Once absorbed, wide distribution of the test substance throughout the body is expected based on its high water solubility and low molecular weight. Absorbed Sodium methallylsulphonate is most likely excreted via urine (3). Based on its low partition coefficient (< -3.74), it is very unlikely that Sodium methallylsulphonate will accumulate in adipose tissue.

 

The low vapour pressure (< 1.3 * 10-8 Pa at 20°C) indicates that it is not likely that Sodium methallylsulphonate will reach the nasopharyncheal region or subsequently the tracheo/bronchial/pulmonary region via inhalation of vapour. The particle size is 780.7 µm (volume weighted mean), with 10% of the particles between 10 μm and 339.9 μm, but most (90%) of the particles larger than 1298.5μm. In humans, particles with aerodynamic diameters below 100 μm have the potential to be inhaled. Therefore only a small fraction of Sodium methallylsulphonate is available for uptake via inhalation, and if inhaled, they are not expected to penetrate deeply into the lung. If Sodium methallylsulphonate reaches the tracheobronchial region, it is likely to dissolve within the mucus lining the respiratory tract and to get absorbed due to its high water solubility and low molecular weight. Based on the above data, for risk assessment purposes the inhalation absorption of Sodium methallylsulphonate is set at 50% (2).

 

Sodium methallylsulphonate is a white powder. When it comes in contact with the skin without additional water, uptake will be limited. However, given the fact that Sodium methallylsulphonate is very soluble, it may dissolve into the surface moisture of the skin.

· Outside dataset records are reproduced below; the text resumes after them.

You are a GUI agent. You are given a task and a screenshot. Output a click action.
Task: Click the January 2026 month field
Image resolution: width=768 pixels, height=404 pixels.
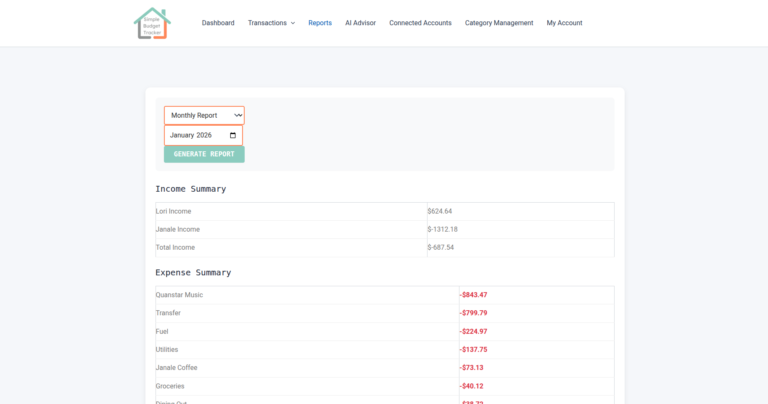(x=196, y=135)
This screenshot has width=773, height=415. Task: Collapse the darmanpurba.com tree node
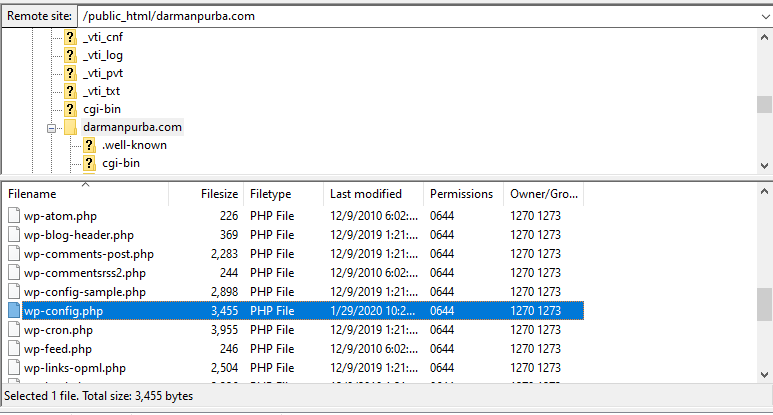point(51,128)
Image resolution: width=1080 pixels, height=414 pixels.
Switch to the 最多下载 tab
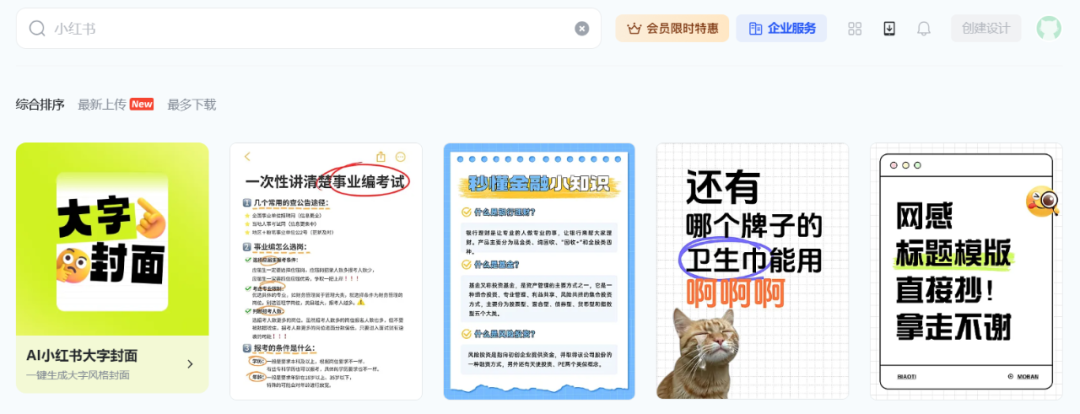tap(191, 105)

The first layer of the skin, the stratum corneum, is a barrier for hydrophilic compounds. Sodium methallylsulphonate has a log Pow <–3.74, suggesting that the substance is not likely to be sufficiently lipophilic to cross the stratum corneum, therefore dermal absorption is likely to be low. Furthermore, the ions formed after Sodium methallylsulphonate has dissolved might influence its adsorption. Especially the sulphonium ion is likely to bind to skin components which would slow the uptake. According to the criteria given in the REACH Guidance (2), 10%

dermal absorption will be considered in case MW >500 and log Pow <-1 or >4, otherwise 100%

dermal absorption should be used. As the physical/chemical properties of Sodium methallylsulphonate do not meet the criteria for limited dermal absorption (MW 158), for risk assessment purposes dermal absorption should be set at 100%. However, as it is generally accepted that dermal absorption does not exceed oral absorption, 50% dermal absorption of Sodium methallylsulphonate is considered a realistic dermal absorption factor for risk assessment purposes.

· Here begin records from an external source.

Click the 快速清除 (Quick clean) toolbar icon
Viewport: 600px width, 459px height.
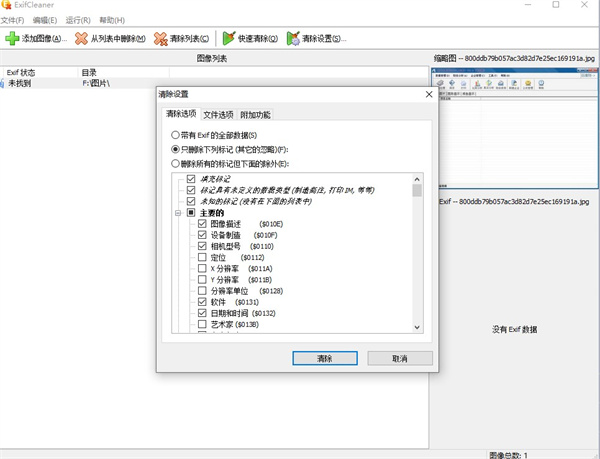pyautogui.click(x=229, y=39)
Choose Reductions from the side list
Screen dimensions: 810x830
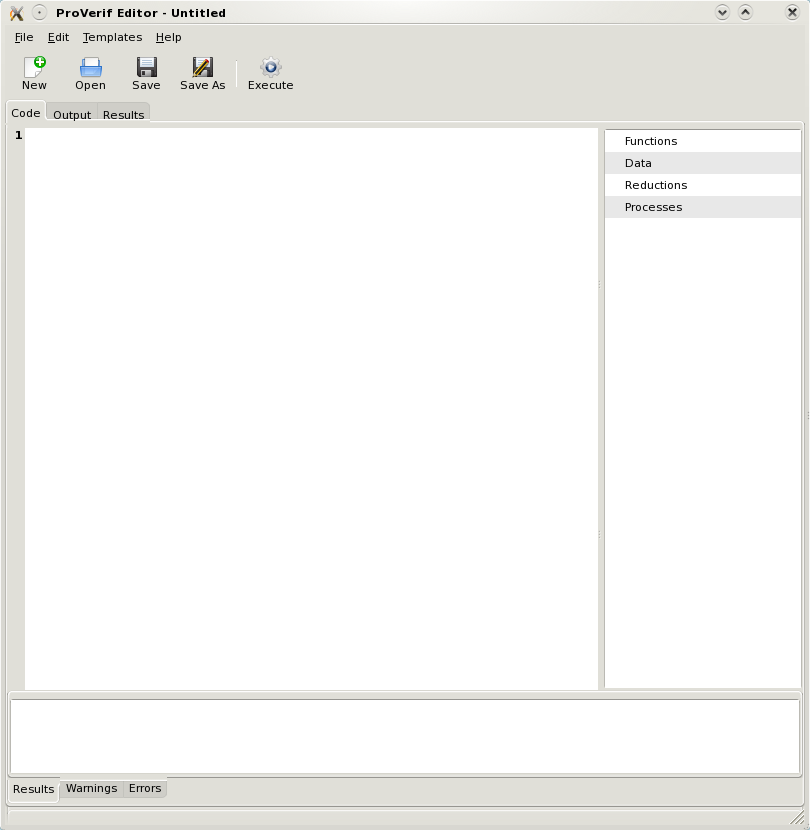pos(656,185)
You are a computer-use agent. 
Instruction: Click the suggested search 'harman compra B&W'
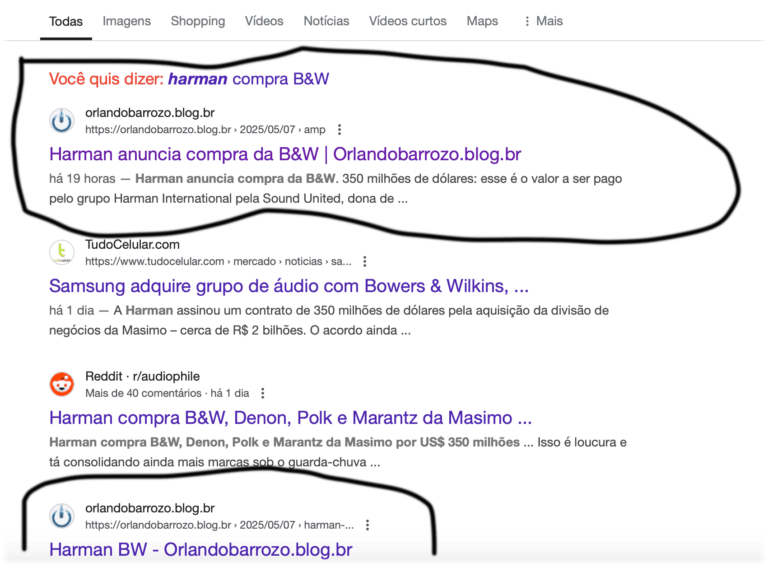pyautogui.click(x=248, y=78)
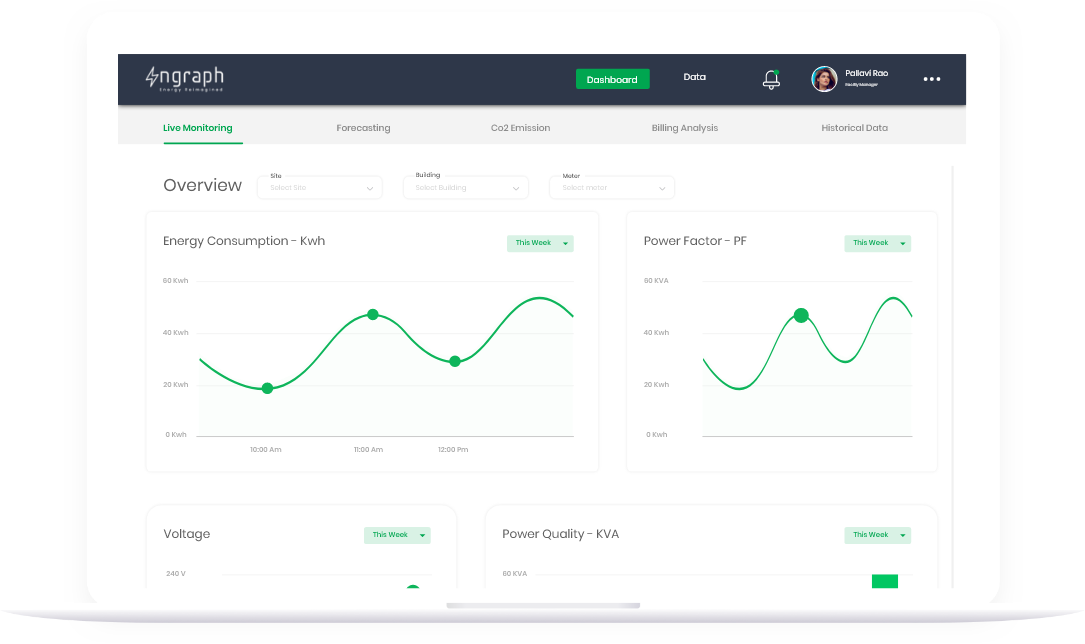Image resolution: width=1085 pixels, height=644 pixels.
Task: Click the large Power Factor data point
Action: (x=801, y=315)
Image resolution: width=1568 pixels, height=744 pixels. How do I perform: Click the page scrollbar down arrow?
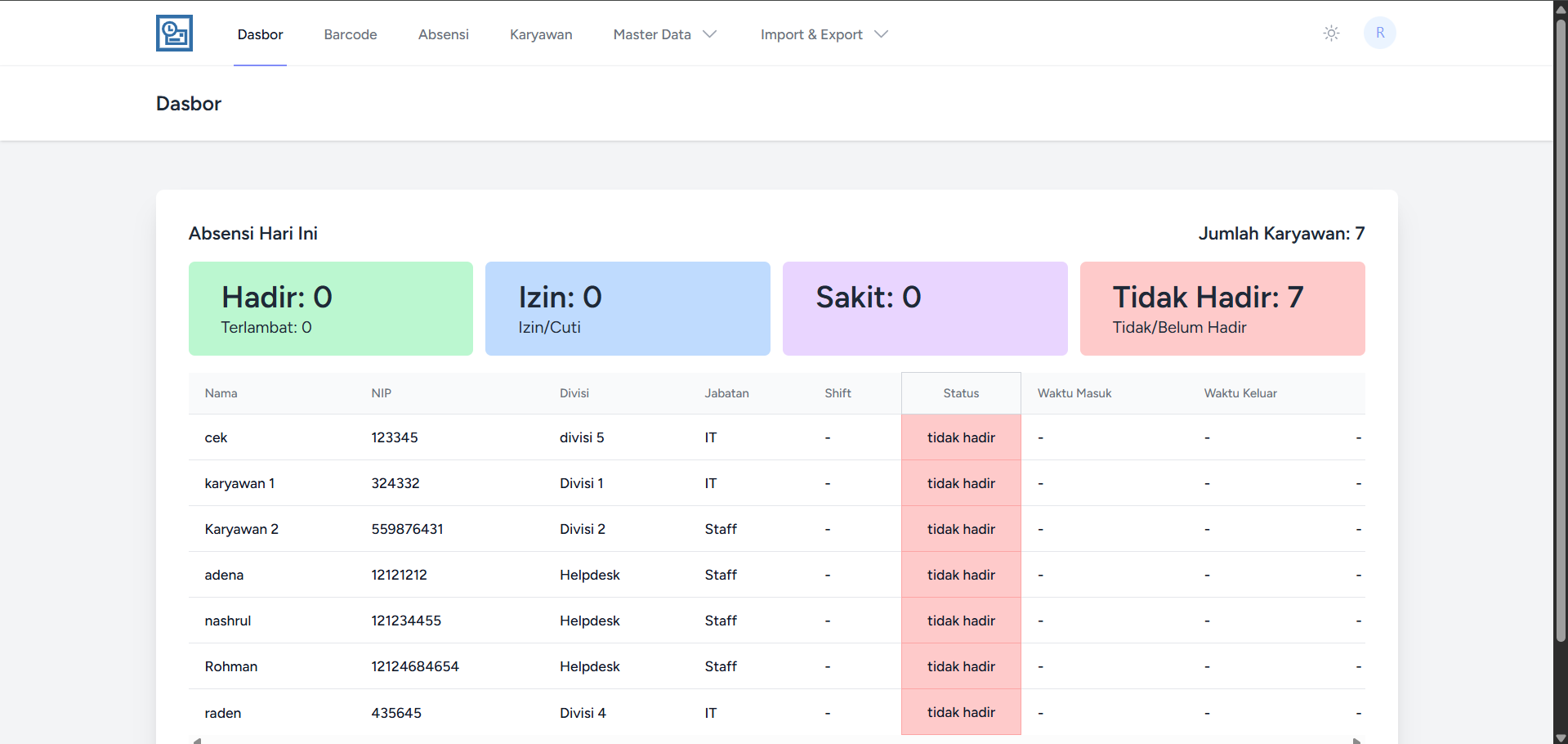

The results of the toxicity studies do not provide reasons to deviate from this proposed dermal absorption factor.

 

 REFERENCES

 

1.     Martinez, Amidon GL. Mechanistic approach to understanding the factors affecting drug absorption: a review of fundamentals. J Clin Pharmacol 2002; 42: 620-43.

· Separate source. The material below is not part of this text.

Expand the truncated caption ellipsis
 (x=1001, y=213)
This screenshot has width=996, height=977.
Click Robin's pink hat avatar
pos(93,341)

2.     Guidance for the implementation of REACH. Guidance on information requirements and chemical safety assessment. Chapter R.7c: Endpoint specific guidance. European Chemical Agency, May 2008.

3.     A. Parkinson. In: Casarett and Doull’s Toxicology, The basic science of poisons. Sixth edition. Ed. C.D. Klaassen. Chapter 6: Biotransformation of xenobiotics.,, 2001.